_TEXT SECTION_:
Tangy and spicy deviled eggs inspired by the flavors of a classic Bloody Mary.


Ingredients

  • 12 large eggs, room temperature
  • 1/2 cup mayonnaise
  • 2 tbsp plain yogurt
  • 2 tsp tomato paste
  • 1 tbsp fresh lemon juice
  • 1 tsp soy sauce
  • 1 tsp prepared horseradish
  • 1-2 tsp hot sauce (adjust to taste)
  • 1/2 tsp smoked paprika, plus extra for garnish
  • 1/4 tsp celery seed
  • 2 tbsp finely chopped celery
  • 2 tbsp finely chopped pickled jalapeños or sweet pickles
  • Salt and freshly ground black pepper to taste
  • Garnishes: small celery leaves, capers, or thin strips of roasted red pepper


Instructions

  1. Place eggs in a single layer in a saucepan and cover with cold water by an inch.
  2. Bring to a rolling boil, switch off the heat, and cover. Let sit 10–12 minutes.
  3. Transfer eggs to an ice bath for 5 minutes, then peel and halve lengthwise.
  4. Remove yolks into a bowl and mash until smooth.

_Extracted data entries_:
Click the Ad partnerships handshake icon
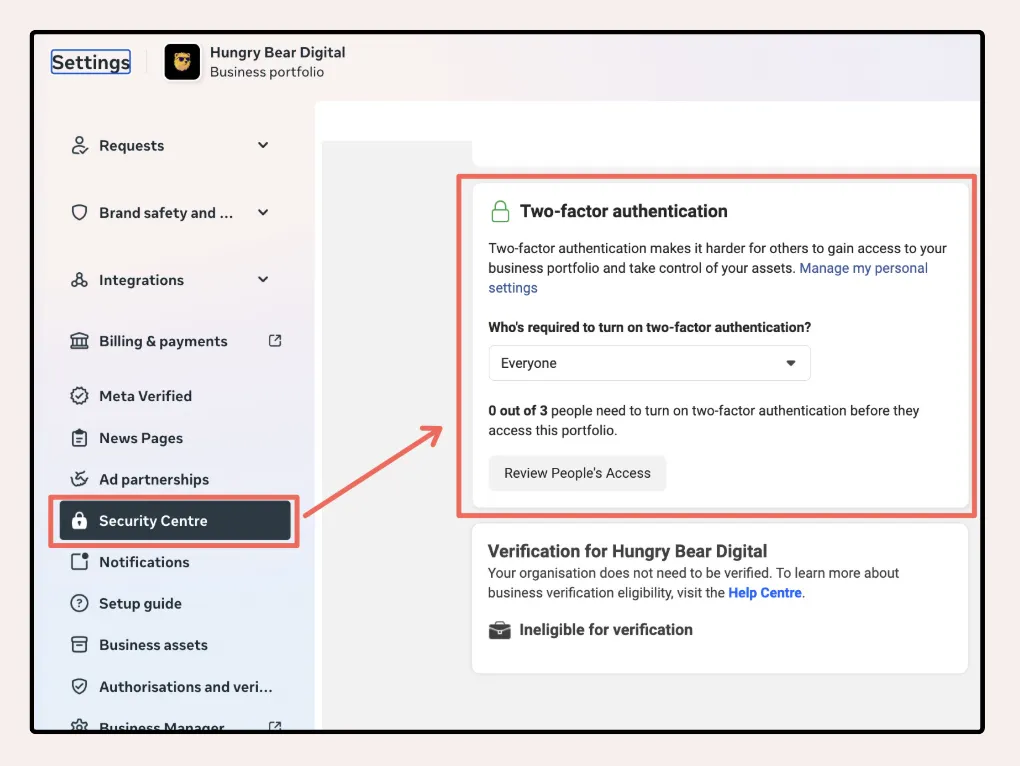The image size is (1020, 766). tap(79, 479)
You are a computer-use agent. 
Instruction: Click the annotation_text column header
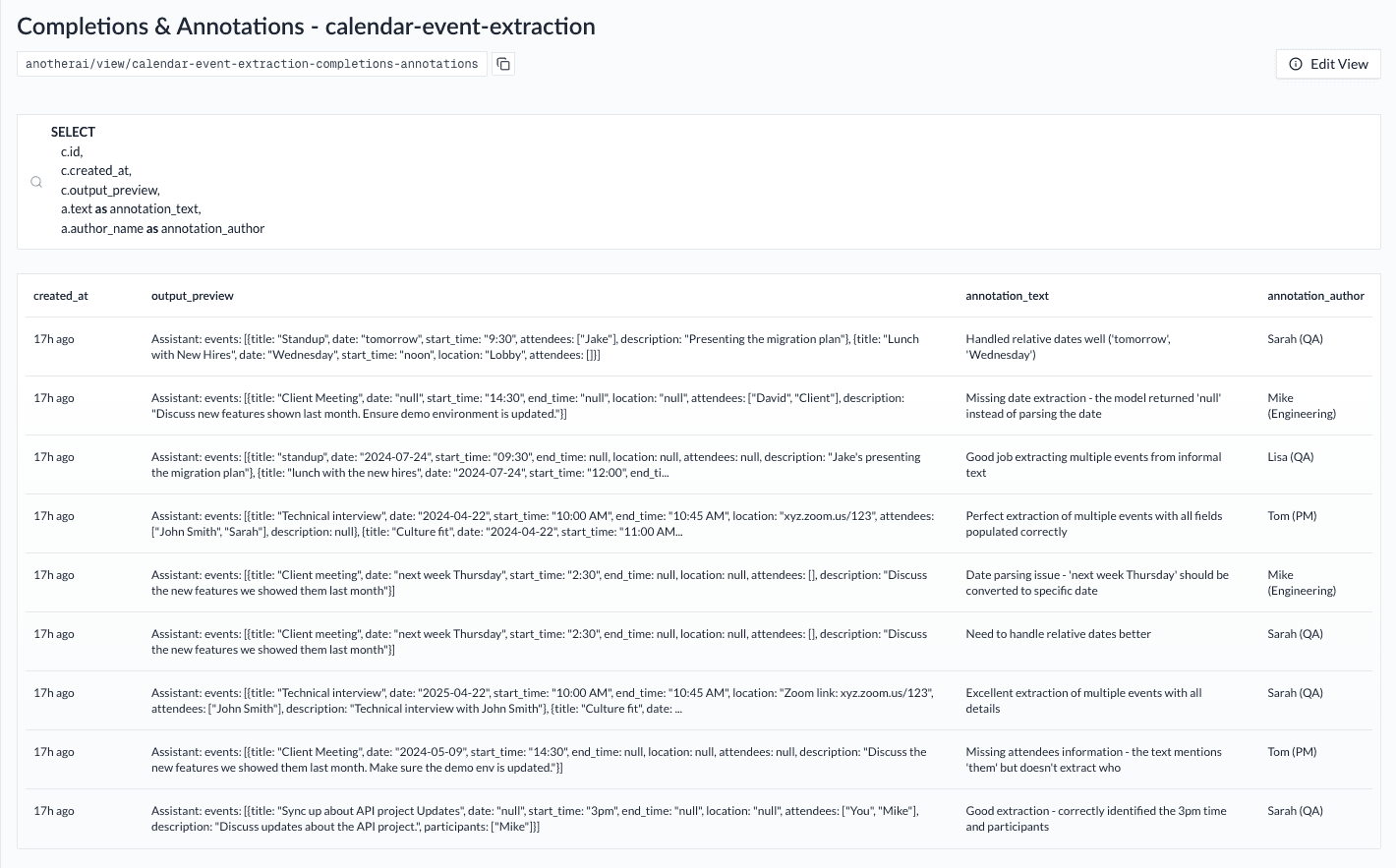[x=1007, y=295]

_WORK TO COMPLETE_: In the deviled egg recipe, how long should the eggs stay in the ice bath? You can leave the items aside; they aren't needed here.

_SOLUTION TO THIS EXERCISE_: 5 minutes.